The child is issued a new birth certificate with their adoptive parents’ names listed. After adoption, the child will still have contact with their birth family and an important role of adoptive parents is to encourage contact with the birth family.
What is our adoption criteria?
Discover if you’re eligible to adopt
Are you considering adopting a child? Our self-screening checklist below can help you identify whether you meet our criteria to adopt a child with Wesley Dalmar out-of-home care service.
Do you meet the following requirements?
- A resident or call New South Wales your permanent home.
- Have a good reputation and are fit and ready to fulfil the responsibilities of being a parent.
- Over 21 and 18 or more years older than the child you’re adopting. However, the court might consider your adoption even if you or both applicants don’t fulfil the age requirements in accordance with Section 28 (3) (b) of the Adoption Act 2000.
- If you’re applying as a couple, you need to be living together continuously for more than two years before you apply.
- If you’re applying solely while living with your spouse, you need to have their consent before you apply.
- Willing to undergo all relevant suitability checks conducted under the Child Protection (Working with Children) Act 2012 and Section 58 of the Adoption Act 2000, as well as anyone else who’s living on the same property as you.
- No other current adoption applications with other accredited adoption agencies.
- No previous cancelled carer registrations on the basis that they were improperly obtained.
- No child has been removed from your care and become the subject of an order made under child protection legislation.
- No conviction of an offence involving children (being investigated or sustained in the past).
- No involvement with a fertility program or considering treatments in the future.
- Not in a same sex couple.
- Fostering a child or willing to, while being considered to adopt a child.
- Aware you can’t take on any additional foster care placements (including new respite or emergency placements) while you’re exploring adopting a child.
- Understand that following an adoption order the child or young person has the same rights and responsibilities as any other child in the adoptive family:
- an automatic right to inheritance just like any other child or young person in the adoptive family
- adoptive parents will be able to make all decisions about the child’s upbringing
- the child no longer has Parental Responsibility to the Minister or involvement with Wesley Dalmar.
- Understand the benefits of openness in adoption and willing to engage with the child(s) birth parents, siblings and extended family and help them to understand who they are and why they have some of their physical characteristics, interests and talents.
- Understand an adoption plan will be in place following an adoption order that will outline the agreed post adoption contact between birth family, child, carers and how their culture and identity will be supported.
- Aware that a means tested post adoption allowance is available to those who fit the criteria, or a one-off Adoption Transition Support Payment of $3,000 and an annual $1,500 Adoption payment on or close to 1st December following the start of adoption.
- Aware that at any time identifying and non-identifying information can be accessed by the birth family (birth siblings under 18 years of age can apply for information with parental permission).
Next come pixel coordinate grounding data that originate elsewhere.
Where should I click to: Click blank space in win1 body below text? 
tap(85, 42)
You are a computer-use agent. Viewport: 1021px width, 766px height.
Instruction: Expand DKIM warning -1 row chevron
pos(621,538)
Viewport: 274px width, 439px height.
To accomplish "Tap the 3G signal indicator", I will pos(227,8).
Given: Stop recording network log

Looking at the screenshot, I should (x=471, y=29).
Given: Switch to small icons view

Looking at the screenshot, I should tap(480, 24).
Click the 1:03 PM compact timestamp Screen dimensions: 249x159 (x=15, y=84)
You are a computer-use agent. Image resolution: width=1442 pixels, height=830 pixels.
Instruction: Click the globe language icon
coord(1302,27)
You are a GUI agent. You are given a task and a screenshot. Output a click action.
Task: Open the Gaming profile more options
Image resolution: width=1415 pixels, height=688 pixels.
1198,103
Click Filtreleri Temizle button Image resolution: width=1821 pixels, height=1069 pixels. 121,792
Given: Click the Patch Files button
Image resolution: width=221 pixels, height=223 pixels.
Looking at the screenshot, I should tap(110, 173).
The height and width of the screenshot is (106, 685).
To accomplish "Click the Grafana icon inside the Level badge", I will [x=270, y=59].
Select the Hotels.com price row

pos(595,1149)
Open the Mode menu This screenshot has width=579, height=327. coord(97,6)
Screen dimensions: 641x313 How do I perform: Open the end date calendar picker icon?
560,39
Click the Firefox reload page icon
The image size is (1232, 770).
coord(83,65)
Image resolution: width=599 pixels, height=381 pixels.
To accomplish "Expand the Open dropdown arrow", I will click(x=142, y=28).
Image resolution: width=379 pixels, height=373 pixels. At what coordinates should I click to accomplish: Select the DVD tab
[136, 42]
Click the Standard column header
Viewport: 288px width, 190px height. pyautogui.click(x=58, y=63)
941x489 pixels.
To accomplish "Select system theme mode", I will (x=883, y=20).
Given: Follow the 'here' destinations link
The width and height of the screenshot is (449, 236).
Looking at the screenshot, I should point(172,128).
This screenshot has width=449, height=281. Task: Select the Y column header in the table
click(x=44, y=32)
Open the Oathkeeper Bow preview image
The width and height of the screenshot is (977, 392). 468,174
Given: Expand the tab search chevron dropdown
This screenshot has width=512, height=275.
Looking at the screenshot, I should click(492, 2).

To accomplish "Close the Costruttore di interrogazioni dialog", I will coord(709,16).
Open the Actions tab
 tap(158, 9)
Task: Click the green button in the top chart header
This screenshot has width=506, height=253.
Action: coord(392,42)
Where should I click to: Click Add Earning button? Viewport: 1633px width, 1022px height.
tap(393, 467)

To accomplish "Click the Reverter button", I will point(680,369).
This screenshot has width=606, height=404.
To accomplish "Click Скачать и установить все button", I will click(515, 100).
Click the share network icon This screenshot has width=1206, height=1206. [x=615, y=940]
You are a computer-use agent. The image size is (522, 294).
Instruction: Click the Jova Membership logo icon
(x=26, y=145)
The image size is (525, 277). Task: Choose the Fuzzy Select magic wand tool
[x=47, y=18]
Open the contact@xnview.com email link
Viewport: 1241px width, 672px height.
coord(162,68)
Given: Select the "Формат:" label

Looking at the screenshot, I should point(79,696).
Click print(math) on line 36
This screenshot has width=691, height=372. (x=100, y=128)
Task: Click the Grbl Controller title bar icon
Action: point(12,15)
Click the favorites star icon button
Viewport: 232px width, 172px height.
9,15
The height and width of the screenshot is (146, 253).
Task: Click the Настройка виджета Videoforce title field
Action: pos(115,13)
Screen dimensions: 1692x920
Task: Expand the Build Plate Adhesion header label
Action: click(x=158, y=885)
If identifying information is requested, a risk assessment will be undertaken by the agency in collaboration with the applicant and the information will not be provided if there’s deemed significant risk.
- Understand that once the adopted child is over 18, birth parents and siblings have an automatic right to gain identifying information about you and the adoptee.
- Aware that an adoption order is made by the Supreme Court, who will be provided with the documentation and information the agency gathers about you as a prospective adoptive parent. Legislation also requires background checks such as health, housing, identity, Working With Children Check, criminal record and personal references.